For the first time, scientists have used a cochlear implant to deliver gene therapy, allowing regrowth of auditory nerves. As well as improving hearing for those with the ear implants, the technique holds the potential to treat an array of neurological and psychiatric disorders, according to the investigators.
The research team, from the University of New South Wales (UNSW) in Australia, recently published the details of their breakthrough method in the journal Science Translational Medicine.
The researchers say it is well known that if neurotrophins – naturally occurring proteins important for neuron development, function and survival – are delivered to the cochlea of the ear, auditory nerve endings are able to regenerate.
However, carrying out such a technique has proven difficult for scientists. The team says that it has not been possible to localize delivery of neurotrophins to the cochlea safely using drug delivery or viral-based gene therapy.
With this in mind, they looked at whether cochlear implants could be used for gene therapy.
A cochlear implant is a surgically implanted electronic device that can improve a person’s ability to hear and understand speech.
The implant consists of an internal and external part. The internal part is made up of a transmitter that is implanted into the mastoid bone behind the ear, with electrodes inserted into the cochlea – the auditory part of the inner ear.
The external part consists of a microphone and speech processor. Any sounds that these pick up are changed into electrical signals that are sent to the electrodes, which stimulate the auditory nerves and send signals to the brain. These signals are perceived as sound.
In their study, the researchers were able to use electrical pulses delivered from the cochlear implants to send a DNA solution to cells close to the implanted electrodes. These cells were then able to produce neurotrophins, therefore triggering regeneration of auditory nerves.
Jim Patrick, chief scientist and senior vice president of Cochlear Limited, who helped fund the study, says the team’s discovery has important implications for the future of cochlear implants and the 324,000 people worldwide who have received them so far.
Senior study author Prof. Gary Housley, of the Translational Neuroscience Facility at UNSW, adds:
“People with cochlear implants do well with understanding speech, but their perception of pitch can be poor, so they often miss out on the joy of music.
Ultimately, we hope that after further research, people who depend on cochlear implant devices will be able to enjoy a broader dynamic and tonal range of sound, which is particularly important for our sense of the auditory world around us and for music appreciation.”
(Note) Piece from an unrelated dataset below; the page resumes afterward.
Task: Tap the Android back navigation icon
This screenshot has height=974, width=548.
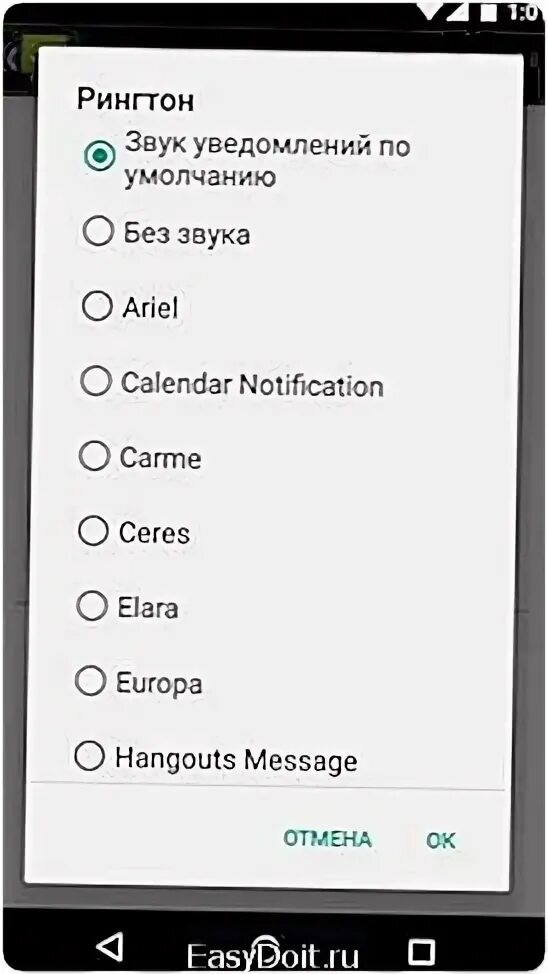Action: click(110, 947)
The researchers explain their findings further in the video below:
The team says that after using the novel technique for 2 months, neurotrophin production reduced. But they point out that auditory nerve changes could be maintained by the ongoing neural activity that the cochlear implant provides.
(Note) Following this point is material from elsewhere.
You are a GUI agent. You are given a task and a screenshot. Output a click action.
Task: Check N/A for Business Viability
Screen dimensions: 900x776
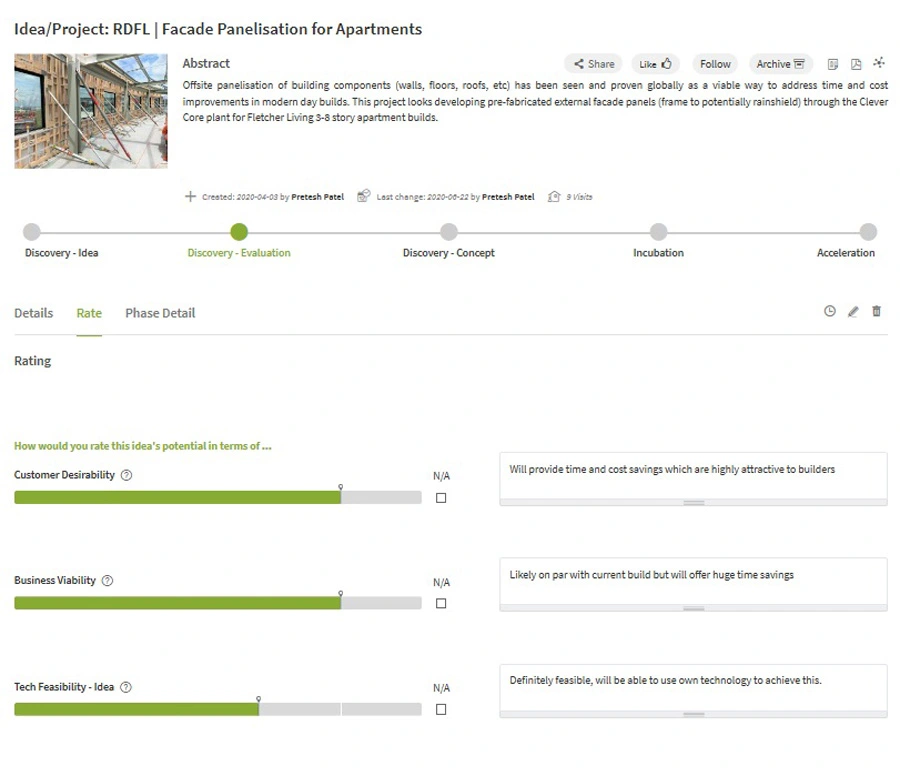(441, 603)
Furthermore, the investigators say that the technique would only add a few minutes to future cochlear implant procedures.
“The surgeon who installs the device would inject the DNA solution into the cochlea and then fire electrical impulses to trigger the DNA transfer once the implant is inserted,” explains Jeremy Pinyon, first author of the study.
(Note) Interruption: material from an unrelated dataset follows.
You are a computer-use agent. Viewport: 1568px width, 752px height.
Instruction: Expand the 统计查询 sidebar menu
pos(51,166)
But ultimately, the researchers say the technique holds benefits for conditions far beyond hearing disorders.
For example, it could be applied to other devices, such as electrode arrays used in deep brain stimulation for the treatment of Parkinson’s disease or depression. They note that such integrations could lead to “safe, directed gene therapy.”
Study co-author Matthias Klugmann says:
“Gene therapy has been suggested as a treatment concept even for devastating neurological conditions and our technology provides a novel platform for safe and efficient gene transfer into tissues as delicate as the brain.”
Earlier this year, Medical News Today reported on research from the University of Oxford in the UK, which detailed a gene therapy that they say may improve the sight of people with choroideremia – an incurable form of blindness.